Kate at Shapely Prose and Good with Cheese both have interesting posts today about “accomplice eating,” or the inability to eat food just because you want it unless somebody else eats it with you. It’s a normalizing behavior. You can justify feeding yourself what you crave but only so long as somebody else (and preferably somebody thinner) will eat with you. Because if you eat it by yourself, it feels like cheating or sneaking or lying to your boss about an illness so you can sit at home locked in your room doing drugs all day. But if you eat with a friend, that’s like cutting class to smoke a cigarette or having sex in a department store fitting room. Together, eating becomes illicit and exciting, while alone it’s just pitiful and slovenly and sad.

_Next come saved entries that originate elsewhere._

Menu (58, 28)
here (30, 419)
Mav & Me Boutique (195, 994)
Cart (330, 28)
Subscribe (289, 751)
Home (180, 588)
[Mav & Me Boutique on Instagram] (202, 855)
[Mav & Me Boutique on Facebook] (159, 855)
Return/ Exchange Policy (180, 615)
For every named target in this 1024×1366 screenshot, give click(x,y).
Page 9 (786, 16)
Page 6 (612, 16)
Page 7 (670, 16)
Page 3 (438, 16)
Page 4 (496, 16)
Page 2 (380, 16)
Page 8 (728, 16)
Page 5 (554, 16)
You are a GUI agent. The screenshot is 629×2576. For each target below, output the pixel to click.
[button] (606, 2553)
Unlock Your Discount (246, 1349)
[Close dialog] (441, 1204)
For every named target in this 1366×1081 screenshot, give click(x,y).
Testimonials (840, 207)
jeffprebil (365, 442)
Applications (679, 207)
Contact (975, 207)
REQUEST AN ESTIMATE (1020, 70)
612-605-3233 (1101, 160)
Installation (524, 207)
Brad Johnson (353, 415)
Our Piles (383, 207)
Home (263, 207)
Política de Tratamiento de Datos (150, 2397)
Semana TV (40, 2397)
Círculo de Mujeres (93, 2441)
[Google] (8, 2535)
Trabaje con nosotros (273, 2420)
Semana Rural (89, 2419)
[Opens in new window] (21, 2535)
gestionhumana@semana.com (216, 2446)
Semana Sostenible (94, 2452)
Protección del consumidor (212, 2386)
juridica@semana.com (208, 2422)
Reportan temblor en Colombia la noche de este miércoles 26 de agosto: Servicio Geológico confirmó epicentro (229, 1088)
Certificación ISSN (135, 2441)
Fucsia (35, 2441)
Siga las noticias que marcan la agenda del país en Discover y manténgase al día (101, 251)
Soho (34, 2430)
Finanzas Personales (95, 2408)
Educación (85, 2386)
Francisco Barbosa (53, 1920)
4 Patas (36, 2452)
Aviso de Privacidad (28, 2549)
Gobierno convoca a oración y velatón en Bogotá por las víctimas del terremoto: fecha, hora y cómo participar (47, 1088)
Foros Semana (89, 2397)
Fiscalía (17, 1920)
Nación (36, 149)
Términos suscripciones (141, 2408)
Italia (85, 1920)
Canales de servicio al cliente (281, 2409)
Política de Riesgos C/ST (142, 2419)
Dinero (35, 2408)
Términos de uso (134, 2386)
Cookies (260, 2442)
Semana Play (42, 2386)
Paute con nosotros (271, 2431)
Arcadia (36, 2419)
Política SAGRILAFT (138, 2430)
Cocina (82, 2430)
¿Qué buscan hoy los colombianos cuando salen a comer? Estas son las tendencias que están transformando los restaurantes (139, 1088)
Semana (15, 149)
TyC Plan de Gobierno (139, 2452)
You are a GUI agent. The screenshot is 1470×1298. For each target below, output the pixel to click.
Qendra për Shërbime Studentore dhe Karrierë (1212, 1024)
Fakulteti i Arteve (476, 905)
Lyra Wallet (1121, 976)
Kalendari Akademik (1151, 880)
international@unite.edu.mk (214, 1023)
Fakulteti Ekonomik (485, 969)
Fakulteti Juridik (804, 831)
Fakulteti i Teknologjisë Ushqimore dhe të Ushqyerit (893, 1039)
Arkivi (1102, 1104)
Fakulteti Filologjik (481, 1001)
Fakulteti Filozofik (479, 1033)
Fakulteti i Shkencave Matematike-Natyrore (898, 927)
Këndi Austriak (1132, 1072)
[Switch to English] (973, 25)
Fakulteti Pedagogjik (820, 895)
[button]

Or at least that’s how it worked for me.
And being on Weight Watchers made it even worse. I was already so limited in what and when and how much I could eat that when my husband, who is thin and very much a free spirit when it comes to eating actual meals, would remark that he wasn’t particularly hungry for dinner, or just wanted some soup from a can, I would nearly have a nervous breakdown. I would want to shake him and yell, “Don’t you know that I haven’t eaten anything since lunch? How can you not eat when I need you to eat so I can eat!” And it wasn’t a long leap from “How can you not eat when I need you to eat so I can eat” to “You clearly don’t love me or else you would let me have dinner!” He would offer to cook for me, or to order anything I wanted, or go to the store to buy whatever I might feel like eating but what he didn’t understand was that I didn’t need food. We had food. What I needed was for somebody else to eat dinner because eating alone was just not okay. Eating alone meant that I was eating when I shouldn’t be eating. I had become so removed from what my body actually wanted, so dependent on points and food journals that I couldn’t trust myself to eat without a guide.
Taking my husband’s appetite personally? That’s just oozing with crazy. It’s still a challenge, but it’s getting easier.